• **Questions to answer**:
(A) Could you return, word for word, the part of the summit article from "May 5, 2026" up to and including "worth betting on."?
(B) Does the summit article support each statement: (i) the first One Way Summit took place in December 2025; (ii) the second edition will be held in New York; (iii) One Way Ventures was founded in 2019? Answer yes or no for each and quote the deciding words.

• **Quoted passage**:
=== Begin Enclosure ===

GROW YOUR TECH STARTUP

One Way Summit returns to San Francisco with expanded format and star-studded speaker lineup 

May 5, 2026

SHARE

facebook icon facebook icon

One Way Ventures has announced the dates and lineup for the second edition of the One Way Summit, the conference dedicated to immigrant founders that first took place in December 2025. The event will return to San Francisco on October 28 through 29 – and this time, organizers are going considerably bigger. 

The firm was founded in 2017 on a contrarian conviction: immigrant success is not priced into the market. As per Stanford University’s latest research, immigrants have founded or co-founded 44% of American unicorns – a number One Way Ventures sees not as a feel-good statistic, but as a market inefficiency worth betting on. 

“It’s the resilience, the chip on the shoulder, the not giving up,” Eugene Malobrodsky, managing partner at One Way Ventures, said of immigrant founders while in conversation with The Sociable

When the inaugural summit launched last year, the team wasn’t entirely sure what to expect. Malobrodsky set a floor for himself, however: “I would’ve considered myself as failing if it was less than 350 people.”

=== End Enclosure ===

• **Records shown**:
=== Begin Enclosure ===

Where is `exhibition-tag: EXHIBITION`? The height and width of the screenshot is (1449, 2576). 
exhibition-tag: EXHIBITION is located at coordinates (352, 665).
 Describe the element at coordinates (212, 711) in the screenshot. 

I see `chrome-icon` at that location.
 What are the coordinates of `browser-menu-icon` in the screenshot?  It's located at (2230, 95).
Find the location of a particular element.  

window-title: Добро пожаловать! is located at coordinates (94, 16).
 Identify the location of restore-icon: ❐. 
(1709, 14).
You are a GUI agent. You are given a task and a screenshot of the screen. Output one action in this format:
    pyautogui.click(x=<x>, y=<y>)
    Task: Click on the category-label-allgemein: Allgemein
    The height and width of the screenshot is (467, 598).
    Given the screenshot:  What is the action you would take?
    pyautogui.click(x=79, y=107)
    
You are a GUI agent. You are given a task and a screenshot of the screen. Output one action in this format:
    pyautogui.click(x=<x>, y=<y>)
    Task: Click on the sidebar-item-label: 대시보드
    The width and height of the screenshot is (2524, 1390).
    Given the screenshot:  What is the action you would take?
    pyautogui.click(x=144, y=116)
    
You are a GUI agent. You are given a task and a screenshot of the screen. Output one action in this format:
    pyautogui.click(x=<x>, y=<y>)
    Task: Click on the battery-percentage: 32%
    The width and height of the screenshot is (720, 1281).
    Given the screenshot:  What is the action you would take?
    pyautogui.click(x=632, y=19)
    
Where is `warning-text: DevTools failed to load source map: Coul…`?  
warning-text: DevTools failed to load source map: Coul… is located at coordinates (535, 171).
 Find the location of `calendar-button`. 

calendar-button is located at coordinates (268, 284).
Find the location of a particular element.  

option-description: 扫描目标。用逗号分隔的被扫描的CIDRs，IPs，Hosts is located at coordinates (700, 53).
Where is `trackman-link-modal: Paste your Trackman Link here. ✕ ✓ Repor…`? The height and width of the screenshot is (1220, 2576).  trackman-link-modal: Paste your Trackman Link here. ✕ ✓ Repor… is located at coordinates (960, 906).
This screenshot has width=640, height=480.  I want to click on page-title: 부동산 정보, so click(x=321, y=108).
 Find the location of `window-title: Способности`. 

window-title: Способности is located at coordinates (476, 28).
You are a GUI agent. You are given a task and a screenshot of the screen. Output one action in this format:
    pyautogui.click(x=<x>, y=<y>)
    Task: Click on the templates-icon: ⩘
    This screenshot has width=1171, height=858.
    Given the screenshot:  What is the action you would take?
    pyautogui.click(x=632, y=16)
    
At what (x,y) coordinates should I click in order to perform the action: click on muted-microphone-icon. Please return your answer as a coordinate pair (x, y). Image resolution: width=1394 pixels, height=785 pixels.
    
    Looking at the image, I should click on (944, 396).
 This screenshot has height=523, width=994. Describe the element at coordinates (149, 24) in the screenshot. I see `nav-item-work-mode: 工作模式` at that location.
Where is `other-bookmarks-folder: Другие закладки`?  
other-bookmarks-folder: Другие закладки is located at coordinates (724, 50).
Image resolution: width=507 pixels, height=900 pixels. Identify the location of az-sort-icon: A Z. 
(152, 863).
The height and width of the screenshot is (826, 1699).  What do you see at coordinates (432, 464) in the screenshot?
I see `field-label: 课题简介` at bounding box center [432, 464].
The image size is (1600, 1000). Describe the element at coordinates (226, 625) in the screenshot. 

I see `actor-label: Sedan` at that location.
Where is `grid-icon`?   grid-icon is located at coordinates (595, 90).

=== End Enclosure ===

• **Solutions by task**:
(A)
May 5, 2026

SHARE

facebook icon facebook icon

One Way Ventures has announced the dates and lineup for the second edition of the One Way Summit, the conference dedicated to immigrant founders that first took place in December 2025. The event will return to San Francisco on October 28 through 29 – and this time, organizers are going considerably bigger. 

The firm was founded in 2017 on a contrarian conviction: immigrant success is not priced into the market. As per Stanford University’s latest research, immigrants have founded or co-founded 44% of American unicorns – a number One Way Ventures sees not as a feel-good statistic, but as a market inefficiency worth betting on.

(B)
(i) Yes: "the conference dedicated to immigrant founders that first took place in December 2025"
(ii) No: "The event will return to San Francisco on October 28 through 29"
(iii) No: "The firm was founded in 2017"